**Text segment**
Tandem Group
- Company type: Public limited company
- Traded as: AIM: TND
- Industry: Sporting goods
- Headquarters: Castle Bromwich, Solihull, West Midlands
- Area served: United Kingdom
- Key people: Stephen Grant (Non-Executive Chairman) Peter Kimberley (CEO) Phil Ratcliffe(Group Commercial Director)
- Revenue: £36.8 million (2017)
- Operating income: £2.4 million (2017)
- Net income: £2.2 million (2017)
- Owner: Public Company
- Divisions: Tandem Group Cycles MV Sports & Leisure Expressco Direct
- Website: www.tandemgroup.co.uk

= Tandem Group =

Tandem Group is a British-based designer, developer, distributor, and retailer of sports, leisure, and mobility products. Based in Castle Bromwich, West Midlands, the company is listed on the Alternative Investment Market of the London Stock Exchange.

==Operations==
The group structure comprises three main divisions:

===Tandem Group Cycles===
Tandem Group Cycles designs, manufactures, and distributes bicycles and bicycle accessories under the Boss, Claud Butler, British Eagle, Dawes, Elswick, Pulse, Falcon, Squish, and Townsend brands.

===MV Sports and Leisure===
MV Sports and Leisure owns and licenses various rights to design, develop and distribute sporting goods products under various brands, including: Ben Sayers, Hedstrom, Pot Black, Kickmaster, Marvel Avengers, Barbie, Batman, Bing, Bored, Cars, Disney Princess, E-Moto, Fireman Sam, Frozen, Hot Wheels, Incredibles, Jurassic World Fallen Kingdom, Justice League, Li-Fe, The Lion King, L.O.L Surprise!, Minions, Minnie Mouse, Miraculous, My Little Pony, Nerf, Nickelodeon Slime, Paw Patrol, Peppa Pig, PJ Masks, Ricky Zoom, Spider-Man, Sponge Bob, Street Quins, Stunted, Thomas and Friends, Toy Story, Transformers, Trolls, Twista, U-Move, Wigwam, Wired, and Zoomies.

Data records:

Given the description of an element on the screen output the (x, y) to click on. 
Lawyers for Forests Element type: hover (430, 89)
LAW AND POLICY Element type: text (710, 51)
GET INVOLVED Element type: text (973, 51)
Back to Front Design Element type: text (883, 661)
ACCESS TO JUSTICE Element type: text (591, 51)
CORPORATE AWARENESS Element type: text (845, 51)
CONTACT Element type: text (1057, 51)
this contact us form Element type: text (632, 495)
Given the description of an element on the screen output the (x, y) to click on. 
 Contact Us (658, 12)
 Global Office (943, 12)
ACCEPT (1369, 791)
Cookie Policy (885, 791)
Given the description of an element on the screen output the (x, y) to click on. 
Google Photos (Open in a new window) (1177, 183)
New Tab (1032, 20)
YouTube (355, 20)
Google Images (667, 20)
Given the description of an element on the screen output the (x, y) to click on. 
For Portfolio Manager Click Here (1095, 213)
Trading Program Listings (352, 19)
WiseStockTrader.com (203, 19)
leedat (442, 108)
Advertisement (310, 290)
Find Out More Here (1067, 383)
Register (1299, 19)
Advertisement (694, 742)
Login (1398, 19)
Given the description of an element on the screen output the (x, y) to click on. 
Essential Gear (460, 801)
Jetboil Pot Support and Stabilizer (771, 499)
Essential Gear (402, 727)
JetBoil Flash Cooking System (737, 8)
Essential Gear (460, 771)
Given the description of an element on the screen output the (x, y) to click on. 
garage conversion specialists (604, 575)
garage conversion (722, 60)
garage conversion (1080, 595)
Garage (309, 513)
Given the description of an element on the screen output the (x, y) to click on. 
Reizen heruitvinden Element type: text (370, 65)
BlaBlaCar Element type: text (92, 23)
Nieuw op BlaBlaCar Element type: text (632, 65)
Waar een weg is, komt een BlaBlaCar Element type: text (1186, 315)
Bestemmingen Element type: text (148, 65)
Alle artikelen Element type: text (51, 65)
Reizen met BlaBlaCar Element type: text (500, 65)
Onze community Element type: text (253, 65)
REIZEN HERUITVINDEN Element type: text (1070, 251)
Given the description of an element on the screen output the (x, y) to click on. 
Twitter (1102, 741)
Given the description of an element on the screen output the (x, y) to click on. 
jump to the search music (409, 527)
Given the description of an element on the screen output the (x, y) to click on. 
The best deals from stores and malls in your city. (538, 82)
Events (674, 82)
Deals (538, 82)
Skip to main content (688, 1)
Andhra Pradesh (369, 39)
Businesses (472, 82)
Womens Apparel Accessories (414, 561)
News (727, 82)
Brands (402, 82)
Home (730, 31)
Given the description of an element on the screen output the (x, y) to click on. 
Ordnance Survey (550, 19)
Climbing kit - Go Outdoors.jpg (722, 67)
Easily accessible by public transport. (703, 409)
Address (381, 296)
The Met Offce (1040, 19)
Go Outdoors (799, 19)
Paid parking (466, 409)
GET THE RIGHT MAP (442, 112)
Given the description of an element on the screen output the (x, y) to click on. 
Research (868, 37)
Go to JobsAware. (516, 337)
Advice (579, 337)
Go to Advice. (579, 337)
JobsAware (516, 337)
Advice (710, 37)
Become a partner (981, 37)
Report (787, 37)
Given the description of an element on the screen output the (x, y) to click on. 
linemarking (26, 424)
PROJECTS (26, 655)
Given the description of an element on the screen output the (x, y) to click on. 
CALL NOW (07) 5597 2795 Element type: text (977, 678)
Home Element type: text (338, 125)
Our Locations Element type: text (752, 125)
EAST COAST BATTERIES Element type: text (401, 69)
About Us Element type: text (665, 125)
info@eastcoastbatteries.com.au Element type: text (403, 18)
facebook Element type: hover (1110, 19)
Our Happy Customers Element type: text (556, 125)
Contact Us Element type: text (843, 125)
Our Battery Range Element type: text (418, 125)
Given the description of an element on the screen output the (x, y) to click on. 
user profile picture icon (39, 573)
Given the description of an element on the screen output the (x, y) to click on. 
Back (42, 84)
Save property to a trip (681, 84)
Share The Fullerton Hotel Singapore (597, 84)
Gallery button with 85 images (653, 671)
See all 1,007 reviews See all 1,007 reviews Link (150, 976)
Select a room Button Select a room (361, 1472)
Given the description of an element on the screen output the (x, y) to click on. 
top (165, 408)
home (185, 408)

**Your instructions**
Reproduce the part of the Tandem Group article that opens with the words "- Owner: Public" and closes with "and Townsend brands.", substituting "Tandem Cycles" for "Tandem Group Cycles" wherever it occurs. The entries have no connection to the Tandem Group article.

**Result of this task**
- Owner: Public Company
- Divisions: Tandem Cycles MV Sports & Leisure Expressco Direct
- Website: www.tandemgroup.co.uk

= Tandem Group =

Tandem Group is a British-based designer, developer, distributor, and retailer of sports, leisure, and mobility products. Based in Castle Bromwich, West Midlands, the company is listed on the Alternative Investment Market of the London Stock Exchange.

==Operations==
The group structure comprises three main divisions:

===Tandem Cycles===
Tandem Cycles designs, manufactures, and distributes bicycles and bicycle accessories under the Boss, Claud Butler, British Eagle, Dawes, Elswick, Pulse, Falcon, Squish, and Townsend brands.